Pengelolaan pascapanen dan penguatan rantai pasok menjadi kunci untuk meningkatkan daya saing pertanian sekaligus memperkuat ketahanan pangan berkelanjutan. foto: ist

SuaraTani.com - Cibinong| Pengelolaan pascapanen dan penguatan rantai pasok menjadi kunci untuk meningkatkan daya saing pertanian sekaligus memperkuat ketahanan pangan berkelanjutan. 

Di berbagai negara, tantangan sektor pangan tidak hanya berkaitan dengan peningkatan produksi, tetapi juga menjaga kualitas hasil panen selama proses distribusi hingga sampai ke konsumen. 

Kehilangan hasil pascapanen, gangguan rantai pasok, fluktuasi pasar, dan dampak perubahan iklim menjadi faktor yang memengaruhi ketahanan pangan serta daya saing produk pertanian.

Kepala ORPP BRIN, Puji Lestari, menegaskan bahwa tantangan sektor pertanian saat ini tidak hanya terletak pada peningkatan produksi, tetapi juga pada kemampuan menjaga mutu hasil panen hingga diterima konsumen.

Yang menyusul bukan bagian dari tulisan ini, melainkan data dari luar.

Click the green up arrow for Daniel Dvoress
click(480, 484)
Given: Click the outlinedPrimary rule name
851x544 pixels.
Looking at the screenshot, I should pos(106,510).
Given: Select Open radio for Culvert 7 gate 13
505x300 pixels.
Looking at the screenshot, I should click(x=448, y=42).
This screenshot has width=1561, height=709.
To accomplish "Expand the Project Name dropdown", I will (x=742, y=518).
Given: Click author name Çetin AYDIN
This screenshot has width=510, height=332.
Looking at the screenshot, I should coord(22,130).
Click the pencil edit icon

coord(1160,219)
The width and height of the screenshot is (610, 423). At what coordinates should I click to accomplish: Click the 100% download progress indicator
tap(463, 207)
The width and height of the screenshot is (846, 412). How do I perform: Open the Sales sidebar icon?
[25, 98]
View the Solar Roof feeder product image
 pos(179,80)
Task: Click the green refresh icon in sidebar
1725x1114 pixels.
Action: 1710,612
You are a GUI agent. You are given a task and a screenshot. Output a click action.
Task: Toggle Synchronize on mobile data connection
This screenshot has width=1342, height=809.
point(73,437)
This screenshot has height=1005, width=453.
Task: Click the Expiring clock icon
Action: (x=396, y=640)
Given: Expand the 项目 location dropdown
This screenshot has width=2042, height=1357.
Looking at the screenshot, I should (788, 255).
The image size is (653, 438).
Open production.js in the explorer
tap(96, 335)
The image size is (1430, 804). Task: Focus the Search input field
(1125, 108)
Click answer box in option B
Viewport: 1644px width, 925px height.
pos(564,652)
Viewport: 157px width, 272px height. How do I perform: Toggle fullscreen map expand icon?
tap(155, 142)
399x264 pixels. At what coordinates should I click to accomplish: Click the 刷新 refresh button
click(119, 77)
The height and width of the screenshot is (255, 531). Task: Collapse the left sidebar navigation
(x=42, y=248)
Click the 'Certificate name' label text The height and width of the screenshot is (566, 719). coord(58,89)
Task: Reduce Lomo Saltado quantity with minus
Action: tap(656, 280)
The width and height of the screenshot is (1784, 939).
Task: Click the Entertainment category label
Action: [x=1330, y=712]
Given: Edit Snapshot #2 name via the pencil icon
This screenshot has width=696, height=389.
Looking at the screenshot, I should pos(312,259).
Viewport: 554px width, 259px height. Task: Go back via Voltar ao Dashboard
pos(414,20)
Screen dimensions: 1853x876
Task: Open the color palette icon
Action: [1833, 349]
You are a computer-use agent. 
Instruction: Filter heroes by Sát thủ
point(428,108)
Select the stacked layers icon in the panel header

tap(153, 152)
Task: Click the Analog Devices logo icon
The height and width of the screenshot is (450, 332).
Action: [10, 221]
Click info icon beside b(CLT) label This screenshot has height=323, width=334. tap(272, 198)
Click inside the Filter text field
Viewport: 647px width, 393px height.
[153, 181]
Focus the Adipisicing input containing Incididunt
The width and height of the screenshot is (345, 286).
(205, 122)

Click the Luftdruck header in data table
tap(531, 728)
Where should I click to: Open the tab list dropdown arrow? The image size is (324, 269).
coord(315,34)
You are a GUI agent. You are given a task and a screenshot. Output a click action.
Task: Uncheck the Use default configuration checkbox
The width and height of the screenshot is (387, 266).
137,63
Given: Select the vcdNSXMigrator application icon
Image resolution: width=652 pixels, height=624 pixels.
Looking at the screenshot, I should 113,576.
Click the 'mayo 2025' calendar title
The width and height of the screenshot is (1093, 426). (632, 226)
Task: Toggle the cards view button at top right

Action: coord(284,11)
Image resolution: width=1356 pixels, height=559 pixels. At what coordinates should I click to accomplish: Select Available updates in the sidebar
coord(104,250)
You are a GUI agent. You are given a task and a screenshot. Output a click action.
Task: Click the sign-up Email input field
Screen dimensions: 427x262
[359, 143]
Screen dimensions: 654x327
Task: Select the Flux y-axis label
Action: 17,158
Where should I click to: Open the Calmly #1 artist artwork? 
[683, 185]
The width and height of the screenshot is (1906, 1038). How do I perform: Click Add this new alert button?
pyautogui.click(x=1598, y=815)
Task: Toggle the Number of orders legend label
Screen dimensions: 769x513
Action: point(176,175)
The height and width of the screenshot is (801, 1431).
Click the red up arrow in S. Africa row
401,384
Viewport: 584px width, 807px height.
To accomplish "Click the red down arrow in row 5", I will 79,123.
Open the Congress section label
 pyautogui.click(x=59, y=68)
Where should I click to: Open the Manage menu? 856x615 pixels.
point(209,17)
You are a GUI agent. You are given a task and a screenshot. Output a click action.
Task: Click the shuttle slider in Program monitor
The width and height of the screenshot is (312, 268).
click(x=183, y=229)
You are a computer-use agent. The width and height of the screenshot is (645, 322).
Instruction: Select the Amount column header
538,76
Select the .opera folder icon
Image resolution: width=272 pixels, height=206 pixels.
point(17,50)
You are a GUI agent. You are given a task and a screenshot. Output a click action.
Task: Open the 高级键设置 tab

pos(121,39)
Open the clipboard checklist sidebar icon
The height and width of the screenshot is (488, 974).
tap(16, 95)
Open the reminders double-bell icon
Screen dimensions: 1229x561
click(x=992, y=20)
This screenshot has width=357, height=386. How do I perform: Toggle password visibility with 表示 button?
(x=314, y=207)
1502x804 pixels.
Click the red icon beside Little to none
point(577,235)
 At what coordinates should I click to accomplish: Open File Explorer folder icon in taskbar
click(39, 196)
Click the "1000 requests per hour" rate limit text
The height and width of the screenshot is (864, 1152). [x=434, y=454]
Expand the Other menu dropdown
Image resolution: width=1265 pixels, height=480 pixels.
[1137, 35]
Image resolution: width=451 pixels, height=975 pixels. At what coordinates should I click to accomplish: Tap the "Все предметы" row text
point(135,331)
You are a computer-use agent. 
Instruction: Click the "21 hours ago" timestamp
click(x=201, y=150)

“Pertanian saat ini tidak lagi hanya berbicara tentang peningkatan produksi. Tantangan sesungguhnya sering kali dimulai setelah panen. Oleh karena itu, penelitian pascapanen dan rantai pasok harus berjalan beriringan untuk memastikan kualitas produk tetap terjaga hingga diterima konsumen,” ujar Puji dalam siaran pers, Selasa (2/6/2026) di Cibinong.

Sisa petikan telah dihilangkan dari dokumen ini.